November 1, 2021

Decoder Newsletter: Social Media and the Climate Crisis

Activists in San Francisco in 2019 push for action to prevent the climate crisis. Photo by Li-An Lim via Unsplash.
Margaret Sessa-Hawkins

Sunday marked the beginning of COP26, a UN conference to try to avert the worst of the climate crisis, which could see temperatures warming by a disastrous three degrees. In light of the conference, this week features a special edition of the Decoder focused on climate disinformation and social media. The Decoder is a weekly roundup of news about digital deception. Know someone who might be interested? Ask them to sign up!

Policies among the different social media platforms intended to address the spread of climate disinformation vary wildly. 
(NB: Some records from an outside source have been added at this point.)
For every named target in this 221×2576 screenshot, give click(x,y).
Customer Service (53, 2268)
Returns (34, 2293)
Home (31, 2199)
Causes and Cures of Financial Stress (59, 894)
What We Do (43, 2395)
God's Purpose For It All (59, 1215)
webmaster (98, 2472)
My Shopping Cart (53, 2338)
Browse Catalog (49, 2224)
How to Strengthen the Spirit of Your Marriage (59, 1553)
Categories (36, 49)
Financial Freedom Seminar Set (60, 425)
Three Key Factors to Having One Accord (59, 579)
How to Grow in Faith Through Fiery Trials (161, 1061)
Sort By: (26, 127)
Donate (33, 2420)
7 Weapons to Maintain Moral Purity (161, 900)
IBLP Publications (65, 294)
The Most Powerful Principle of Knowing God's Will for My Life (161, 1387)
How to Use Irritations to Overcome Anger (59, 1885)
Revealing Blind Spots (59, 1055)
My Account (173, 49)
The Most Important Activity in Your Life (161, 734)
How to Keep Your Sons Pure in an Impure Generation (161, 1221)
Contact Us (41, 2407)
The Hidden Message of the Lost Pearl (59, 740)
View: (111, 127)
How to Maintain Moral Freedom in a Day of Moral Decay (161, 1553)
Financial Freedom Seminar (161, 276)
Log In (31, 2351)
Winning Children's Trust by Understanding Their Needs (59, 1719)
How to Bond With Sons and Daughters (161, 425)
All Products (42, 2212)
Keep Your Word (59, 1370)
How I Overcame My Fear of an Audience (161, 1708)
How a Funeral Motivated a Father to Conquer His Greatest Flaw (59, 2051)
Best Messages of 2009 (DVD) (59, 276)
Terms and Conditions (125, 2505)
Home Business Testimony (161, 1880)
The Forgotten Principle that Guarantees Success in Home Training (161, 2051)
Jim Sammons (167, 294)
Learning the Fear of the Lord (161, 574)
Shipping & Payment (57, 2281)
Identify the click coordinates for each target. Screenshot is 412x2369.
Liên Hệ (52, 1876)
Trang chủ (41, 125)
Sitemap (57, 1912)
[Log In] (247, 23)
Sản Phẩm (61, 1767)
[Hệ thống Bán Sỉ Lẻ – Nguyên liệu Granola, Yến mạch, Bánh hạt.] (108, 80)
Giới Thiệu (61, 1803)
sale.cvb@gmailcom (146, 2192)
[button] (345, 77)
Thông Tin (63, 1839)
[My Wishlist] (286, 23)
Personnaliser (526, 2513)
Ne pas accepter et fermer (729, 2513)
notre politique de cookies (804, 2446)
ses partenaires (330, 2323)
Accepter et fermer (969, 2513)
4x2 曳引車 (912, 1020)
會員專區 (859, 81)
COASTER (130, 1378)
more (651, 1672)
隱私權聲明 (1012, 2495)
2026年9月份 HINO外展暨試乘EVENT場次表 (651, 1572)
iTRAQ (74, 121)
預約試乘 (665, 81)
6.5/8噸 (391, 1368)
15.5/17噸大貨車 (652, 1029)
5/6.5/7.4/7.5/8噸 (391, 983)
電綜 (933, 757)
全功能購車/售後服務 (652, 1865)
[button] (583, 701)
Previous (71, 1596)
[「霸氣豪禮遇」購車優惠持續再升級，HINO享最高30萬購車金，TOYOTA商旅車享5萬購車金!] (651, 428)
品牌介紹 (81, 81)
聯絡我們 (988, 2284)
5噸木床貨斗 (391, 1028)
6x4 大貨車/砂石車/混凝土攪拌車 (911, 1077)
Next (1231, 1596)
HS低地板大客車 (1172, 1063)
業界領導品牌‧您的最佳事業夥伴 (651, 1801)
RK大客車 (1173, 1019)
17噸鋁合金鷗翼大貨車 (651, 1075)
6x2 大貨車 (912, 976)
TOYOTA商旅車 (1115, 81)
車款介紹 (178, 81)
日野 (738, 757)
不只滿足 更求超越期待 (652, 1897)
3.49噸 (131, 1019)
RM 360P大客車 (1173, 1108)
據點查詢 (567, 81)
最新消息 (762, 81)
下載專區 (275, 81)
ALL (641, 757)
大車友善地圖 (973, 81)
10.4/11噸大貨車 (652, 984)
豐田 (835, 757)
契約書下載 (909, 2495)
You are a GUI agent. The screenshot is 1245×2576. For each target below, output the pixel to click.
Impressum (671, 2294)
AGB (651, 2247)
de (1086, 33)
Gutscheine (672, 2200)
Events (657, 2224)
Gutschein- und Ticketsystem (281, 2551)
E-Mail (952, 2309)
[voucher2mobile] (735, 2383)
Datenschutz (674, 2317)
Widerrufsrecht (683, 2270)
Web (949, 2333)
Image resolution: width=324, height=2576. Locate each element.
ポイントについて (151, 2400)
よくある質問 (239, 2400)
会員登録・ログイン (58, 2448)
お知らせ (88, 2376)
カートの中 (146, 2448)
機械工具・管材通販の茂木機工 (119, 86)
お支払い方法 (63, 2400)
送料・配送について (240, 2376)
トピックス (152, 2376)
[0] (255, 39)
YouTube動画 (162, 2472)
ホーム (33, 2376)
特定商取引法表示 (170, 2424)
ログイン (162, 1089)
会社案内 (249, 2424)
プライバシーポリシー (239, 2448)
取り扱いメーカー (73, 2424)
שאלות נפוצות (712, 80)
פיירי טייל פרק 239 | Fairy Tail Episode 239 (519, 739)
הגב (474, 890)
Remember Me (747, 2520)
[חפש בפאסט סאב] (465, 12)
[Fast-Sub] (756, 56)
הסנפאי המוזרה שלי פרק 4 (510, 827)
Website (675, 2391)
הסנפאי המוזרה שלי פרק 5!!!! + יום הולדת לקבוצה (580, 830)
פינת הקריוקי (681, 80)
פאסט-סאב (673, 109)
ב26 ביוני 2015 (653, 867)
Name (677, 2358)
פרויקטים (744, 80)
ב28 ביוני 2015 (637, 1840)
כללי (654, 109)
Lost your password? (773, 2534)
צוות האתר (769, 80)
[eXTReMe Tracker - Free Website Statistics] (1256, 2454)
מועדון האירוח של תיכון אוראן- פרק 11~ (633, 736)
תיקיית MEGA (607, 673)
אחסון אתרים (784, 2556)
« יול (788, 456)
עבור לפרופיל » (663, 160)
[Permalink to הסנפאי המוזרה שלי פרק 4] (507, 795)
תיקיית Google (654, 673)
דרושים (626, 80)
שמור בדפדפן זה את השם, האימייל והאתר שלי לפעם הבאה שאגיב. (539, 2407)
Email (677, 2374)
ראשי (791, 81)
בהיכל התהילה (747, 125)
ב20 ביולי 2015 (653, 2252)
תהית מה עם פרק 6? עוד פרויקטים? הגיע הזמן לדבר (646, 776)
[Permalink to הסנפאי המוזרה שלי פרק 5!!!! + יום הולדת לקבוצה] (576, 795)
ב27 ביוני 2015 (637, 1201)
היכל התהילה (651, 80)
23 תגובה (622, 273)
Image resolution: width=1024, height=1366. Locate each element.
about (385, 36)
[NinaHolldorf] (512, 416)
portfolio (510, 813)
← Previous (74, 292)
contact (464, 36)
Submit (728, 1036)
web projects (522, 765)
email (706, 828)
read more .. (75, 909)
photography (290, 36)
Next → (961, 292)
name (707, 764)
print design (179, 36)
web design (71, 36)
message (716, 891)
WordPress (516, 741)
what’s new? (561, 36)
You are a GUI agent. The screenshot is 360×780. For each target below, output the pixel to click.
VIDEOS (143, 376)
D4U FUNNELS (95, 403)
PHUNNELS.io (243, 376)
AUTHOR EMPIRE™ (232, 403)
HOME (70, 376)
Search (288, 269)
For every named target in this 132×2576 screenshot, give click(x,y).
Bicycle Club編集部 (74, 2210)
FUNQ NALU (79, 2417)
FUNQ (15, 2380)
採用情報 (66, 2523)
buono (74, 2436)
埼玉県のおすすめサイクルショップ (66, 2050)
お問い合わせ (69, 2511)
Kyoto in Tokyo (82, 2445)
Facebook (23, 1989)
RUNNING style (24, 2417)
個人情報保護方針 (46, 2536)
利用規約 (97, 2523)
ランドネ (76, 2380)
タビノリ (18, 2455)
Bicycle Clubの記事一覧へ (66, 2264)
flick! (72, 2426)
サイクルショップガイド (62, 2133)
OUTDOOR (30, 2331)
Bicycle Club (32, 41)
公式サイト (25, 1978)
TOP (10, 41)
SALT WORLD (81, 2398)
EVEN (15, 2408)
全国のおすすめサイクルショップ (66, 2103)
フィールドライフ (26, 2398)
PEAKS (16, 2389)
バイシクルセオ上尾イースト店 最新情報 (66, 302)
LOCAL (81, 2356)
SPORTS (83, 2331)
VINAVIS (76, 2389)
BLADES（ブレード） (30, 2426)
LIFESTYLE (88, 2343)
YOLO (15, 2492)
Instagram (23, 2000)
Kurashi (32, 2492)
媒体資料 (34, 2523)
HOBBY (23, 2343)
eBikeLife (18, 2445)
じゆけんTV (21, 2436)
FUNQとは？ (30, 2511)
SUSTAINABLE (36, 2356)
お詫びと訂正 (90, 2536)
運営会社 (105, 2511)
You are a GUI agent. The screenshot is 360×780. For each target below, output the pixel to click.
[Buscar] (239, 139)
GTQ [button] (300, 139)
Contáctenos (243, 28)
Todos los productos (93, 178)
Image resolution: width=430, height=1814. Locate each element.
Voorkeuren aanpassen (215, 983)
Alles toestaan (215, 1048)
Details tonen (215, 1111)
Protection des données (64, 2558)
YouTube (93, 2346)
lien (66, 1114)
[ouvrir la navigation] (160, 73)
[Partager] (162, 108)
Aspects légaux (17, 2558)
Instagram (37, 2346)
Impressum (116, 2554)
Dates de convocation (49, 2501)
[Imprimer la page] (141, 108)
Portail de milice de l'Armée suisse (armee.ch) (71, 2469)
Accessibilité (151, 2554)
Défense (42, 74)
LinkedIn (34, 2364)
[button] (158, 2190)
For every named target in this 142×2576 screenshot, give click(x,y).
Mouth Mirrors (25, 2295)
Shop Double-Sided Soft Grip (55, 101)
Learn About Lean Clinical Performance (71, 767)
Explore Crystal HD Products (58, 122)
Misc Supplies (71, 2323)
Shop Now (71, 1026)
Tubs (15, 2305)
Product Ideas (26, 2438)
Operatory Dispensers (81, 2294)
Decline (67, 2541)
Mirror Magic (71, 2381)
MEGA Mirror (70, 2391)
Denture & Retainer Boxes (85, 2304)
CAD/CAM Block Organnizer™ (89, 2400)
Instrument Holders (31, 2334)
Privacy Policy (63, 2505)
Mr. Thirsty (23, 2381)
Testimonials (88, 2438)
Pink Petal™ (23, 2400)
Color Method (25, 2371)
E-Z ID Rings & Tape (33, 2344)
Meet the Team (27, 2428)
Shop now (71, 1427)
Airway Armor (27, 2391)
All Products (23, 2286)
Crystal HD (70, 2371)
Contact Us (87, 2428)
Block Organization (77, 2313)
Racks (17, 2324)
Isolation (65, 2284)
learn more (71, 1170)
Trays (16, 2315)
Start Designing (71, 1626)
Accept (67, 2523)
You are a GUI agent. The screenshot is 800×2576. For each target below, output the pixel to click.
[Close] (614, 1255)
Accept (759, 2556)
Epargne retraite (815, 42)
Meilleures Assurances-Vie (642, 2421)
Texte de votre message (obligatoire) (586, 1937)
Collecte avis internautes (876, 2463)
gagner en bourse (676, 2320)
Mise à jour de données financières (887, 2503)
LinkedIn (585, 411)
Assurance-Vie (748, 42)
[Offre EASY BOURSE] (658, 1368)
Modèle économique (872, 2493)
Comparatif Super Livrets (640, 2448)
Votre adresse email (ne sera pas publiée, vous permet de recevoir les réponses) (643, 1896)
  • Google announced at the beginning of October that it would be banning ads for and monetization of claims contradicting both the existence and human causes of climate change. Currently YouTube also adds a context banner to videos and searches about climate change that reads, “Contemporary climate change includes both global warming caused by humans and its impacts on Earth’s weather patterns. There have been previous periods of climate change, but the current changes are more rapid than any known events in Earth’s history.” An early 2020 report from Avaaz found that YouTube’s algorithm frequently recommended videos with climate disinformation.
  • Twitter announced today that it will be putting in place new measures designed to ‘pre-bunk’ climate disinformation, according to Axios. The platform will include authoritative information on climate change in the explore tabs and search portals. This past June, Twitter also created a climate change topic that users can follow to get credible information. Historically, the platform has struggled with reigning in climate disinformation. A paper published in January in the journal Climate Policy found that bots accounted for roughly one fourth of all tweets about climate change in the weeks surrounding then-President Trump’s decision to withdraw the US from the Paris Climate Agreement. In Forbes, Peter Sicui has also written about how a deliberately obvious piece of climate disinformation that trended Tuesday shows how easily even evident disinformation can spread.
  • TikTok prohibits content that is “inaccurate or false” and claims to remove misinformation as it finds it. Despite its policies, the site has been receiving more attention recently over its failure to fully address disinformation.
  • Big Oil Hearing: On Thursday, US oil executives appeared at a congressional hearing to testify about their role in spreading climate disinformation. Prior to the hearing Rep. Ro Khanna (D-Calif) tweeted that, “We cannot tackle the climate crisis unless we tackle the climate disinformation crisis.” During the hearing, Rep. Rashida Tlaib (D-Mich) questioned executives about social media advertisements run through shadow groups. In August, the think tank InfluenceMap released a report detailing how the oil and gas industry has used digital advertising — especially on Facebook — to spread their own climate narratives virtually unchecked.
  • Conspiracy theory watch: There is a growing conspiracy theory that links measures to check the spread of coronavirus and measures to tackle the climate crisis to plans to introduce a new world order. For Coda Story, Marta Biino writes about the spread of the theory in Italy. A separate report by Eisha Maharasingam-Shah and Pierre Vaux for the Institute for Strategic Dialogue traces the chronological growth and spread of this “climate lockdown” conspiracy narrative across Twitter, Facebook and YouTube.
  • Research: In the wake of the past month’s negative social media news, the National Journal reports that momentum for legislation that would allow researchers access to social media data is growing. A recent paper in the journal Digital Geography and Society found that in Europe, in countries where people spend more time on the internet, individuals feel that they have less power to make a difference on climate change. Protocol has created a diversity tracker, which looks at employee diversity data from influential tech companies.